The underlings of the Corps of Karn and Mosk also avoid being characterized as faceless servants in Andor. Mosk’s team reacts to Karn’s overzealousy with understandable discomfort, and one team member reacts with disgust when another Corps kills a civilian during their attempt to arrest Cassian, confiscating the Corps blaster and sending him out of the zone. combat. Andor’s portrayal of the imperial forces is rather atypical for the Star Wars franchise, as the procedural depiction of corporate tactical forces and the relatively naturalistic characterization of the Corpos go beyond the usually silent and faceless imperial servants, but correctly makes no attempt to justify the Empire and their oppression across the galaxy.
Andor shows imperial middle management (and changes the way you see empire)
Although Stormtroopers are the most iconic Imperial military forces, they are far from the only ones. Imperial Army troops, which appear in Return of the Jedi, Solo: A Star Wars Story and numerous Legends era stories, are technically more common and less elite than Armored Stormtroopers, and Imperial Navy troops serve as security aboard imperial ships. Stormtrooper and TIE Pilots are the elite forces of the Empire, with the first to lead the charge in the most important battles of the Empire, while the troops of the Imperial Army and the Navy are the most mundane (and therefore more rarely shown ).
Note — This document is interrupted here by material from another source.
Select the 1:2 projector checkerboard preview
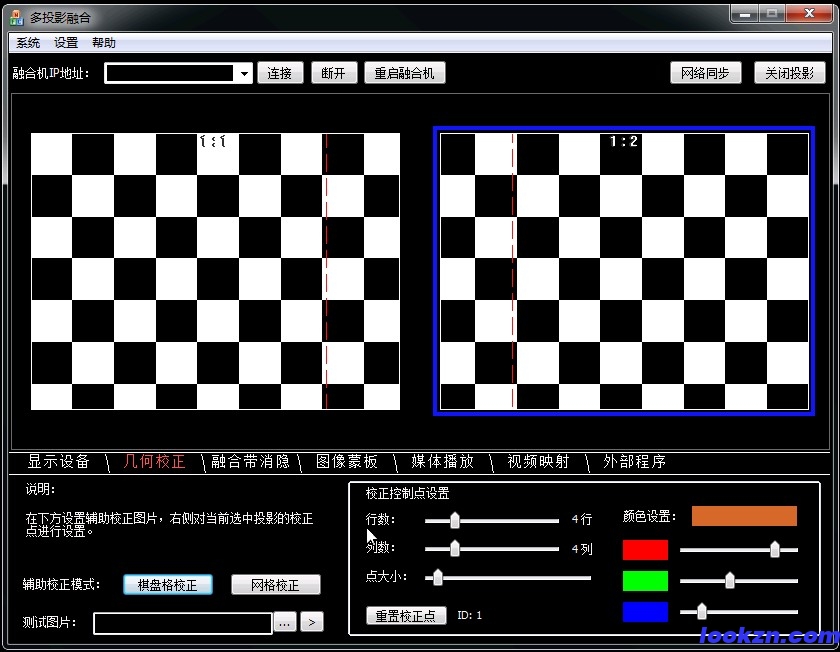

Andor takes the Imperial hierarchy one step further through the Tactical Corporate Forces, which are technically a faction independent of the Empire proper, although they strengthen their will enough to allow Linus Mosk to consider them the “first line of defense of the Empire. “.
The corporate tactical forces have proven to be an occasionally disorganized (or unmotivated) ally of the Empire, which highlights the bureaucracy and, to some extent, the weakness of the regime. While the Star Wars Sith Lords and ruthless Stormtroopers impose the will of the Emperor with lethal and merciless efficiency on the most important worlds, the Corporate Tactical Forces prove to be little more than a local security force overseeing the free trade sector, making them even more specialized and mundane than even the troops of the imperial army and navy. As an unofficial branch of the Empire’s middle management, the Corporate Tactical Forces show that the Empire is far from infallible.
The changes in the Andor empire still fit a new hope
Despite Andor’s new portrayal of the imperial forces, the squabbles between the corporate tactical forces are not unlike the moments found in A New Hope and The Empire Strikes Back. In A New Hope, Imperial Army leaders such as General Tagge and Admiral Motti discussed the threat level of the Star Wars Rebel Alliance while in Empire, Darth Vader’s subordinates squabbled over the findings of a probe droid on Hoth. The dialogue between Karn and Chief Inspector Hyne on the merits of investigating the two dead Corpos is comparable, albeit on a smaller scale than the disagreements between Imperial military leaders, making the deeper portrait of the Empire of Andor a turning point, but not in conflict with the original Star Wars trilogy.
New episodes of Andor to be released Wednesday on Disney +.